### Required tasks
• A. Take the passage of the One-Minute Book Reviews FAQ starting with "Why do you post" and going on through "or book publicists.", and write it out again with "reading groups" put in place of "book clubs".
• B. Say whether each statement agrees with the One-Minute Book Reviews FAQ, answering yes or no and quoting the deciding words: (i) Reviews of books for children and teenagers appear on Saturdays. (ii) The Delete Key Awards are published annually on April 15. (iii) The site accepts books from literary agents.

### Provided text
————

Jan Harayda, the One-Minute Reviewer

What is One-Minute Book Reviews?
One-Minute Book Reviews is an independent blog devoted to short reviews of new, evergreen, and forthcoming books. The reviews are written by the editor-in-chief of the site, Janice Harayda, who has been the book columnist for Glamour, book editor and critic for The (Cleveland) Plain Dealer, and vice-president of the National Book Critics Circle www.bookcritics.org. The site is the home of the Delete Key Awards for the year’s worst writing in books, published annually on March 15 http://oneminutebookreviews.wordpress.com/2007/03/15, and the Totally Unauthorized Reading Group Guides. You can find all the guides by clicking on “Totally Unauthorized Reading Group Guides” in the “Categories” column at right.

Why have a blog just for short book reviews?

The number of Web sites and blogs about publishing news, trends, and gossip recently has surged. There are far fewer independent sites or blogs just for reviews. And publishers pay for the reviews on some sites, so they’re hardly objective. I wanted to help to close the gap with sophisticated and witty reviews, including artful takedowns of overrated books and appreciations of underrated books, that aren’t influenced by all the hype.

Can you really read any review on this site in a minute?
You can read my one-sentence summaries of each book in less than a minute — maybe two or three seconds. You can find the summaries by clicking on the “Books in a Sentence” category. I also try to keep the regular reviews short enough so that you can read them in a minute or so. But I include extra text for people who have more time. At the bottom of each review, you’ll find my choices for the best and worst lines in the book. You can skip these and the other extra material.

What kinds of books do you review?
All kinds. That includes new and older fiction, nonfiction, poetry, and books typically bypassed by the review sections of newspapers, such as self-help manuals. Nothing is off limits.

How often do you post reviews?
As often as possible. On days when I don’t post a review, I often post a quote on a literary topic. Reviews of books for children and teenagers appear on Saturdays.

Why do you post readers’ guides, too?
Publishers haven’t created guides for many books that groups might love. For example, they often don’t publish guides for new hardcover nonfiction or for classic works of fiction. The guides they do post are part of a marketing plan intended to sell books. They may appear to be objective, but they are far from it. Publishers’ guides do not quote unfavorable reviews, encourage you to compare a book to others suggest that you are reading anything other than a flawless work. On that level, they don’t promote the lively debate about the merits of books that most book clubs enjoy.

How can publicists and others submit books to you for review?
They can’t. I don’t accept books or promotional materials from editors, publishers, literary agents or book publicists.

Why don’t you accept free books from publishers?
I agree with that pillar of newsroom ethics that says that journalists shouldn’t just avoid conflicts of interest — they should avoid the appearance of conflicts of interest. If I accepted free books from publishers, how would you know that the reviews on these pages hadn’t been influenced by the freebies?

————

### Source material
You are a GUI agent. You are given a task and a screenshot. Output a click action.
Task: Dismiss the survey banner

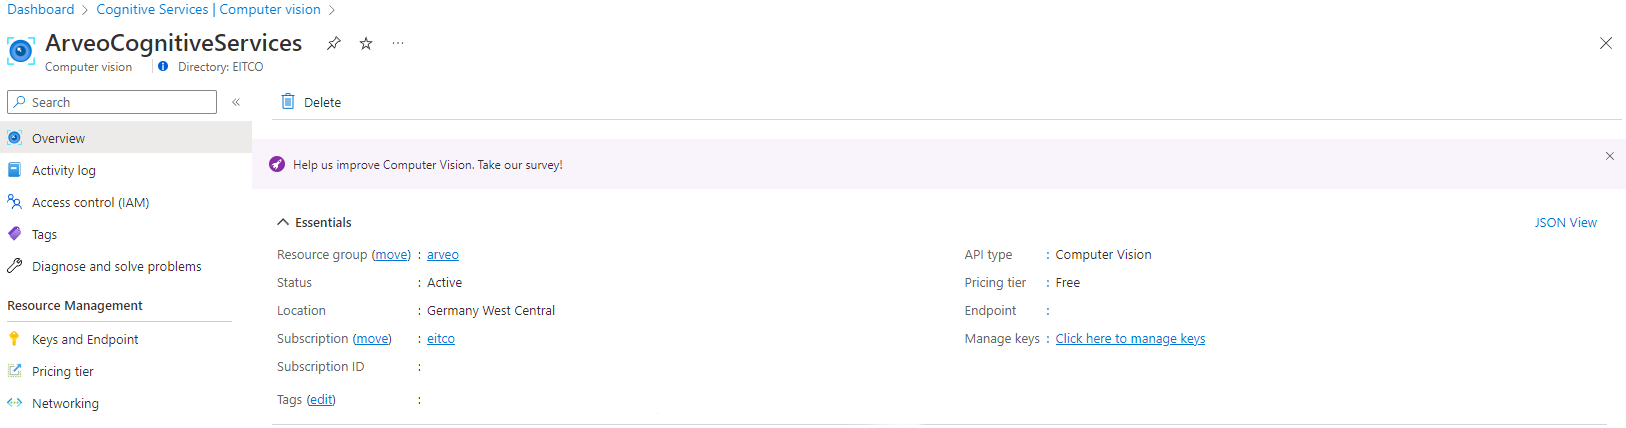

————

### Solutions to the tasks
• A.
Why do you post readers’ guides, too?
Publishers haven’t created guides for many books that groups might love. For example, they often don’t publish guides for new hardcover nonfiction or for classic works of fiction. The guides they do post are part of a marketing plan intended to sell books. They may appear to be objective, but they are far from it. Publishers’ guides do not quote unfavorable reviews, encourage you to compare a book to others suggest that you are reading anything other than a flawless work. On that level, they don’t promote the lively debate about the merits of books that most reading groups enjoy.

How can publicists and others submit books to you for review?
They can’t. I don’t accept books or promotional materials from editors, publishers, literary agents or book publicists.

• B.
(i) Yes: "Reviews of books for children and teenagers appear on Saturdays."
(ii) No: "published annually on March 15"
(iii) No: "I don’t accept books or promotional materials from editors, publishers, literary agents or book publicists."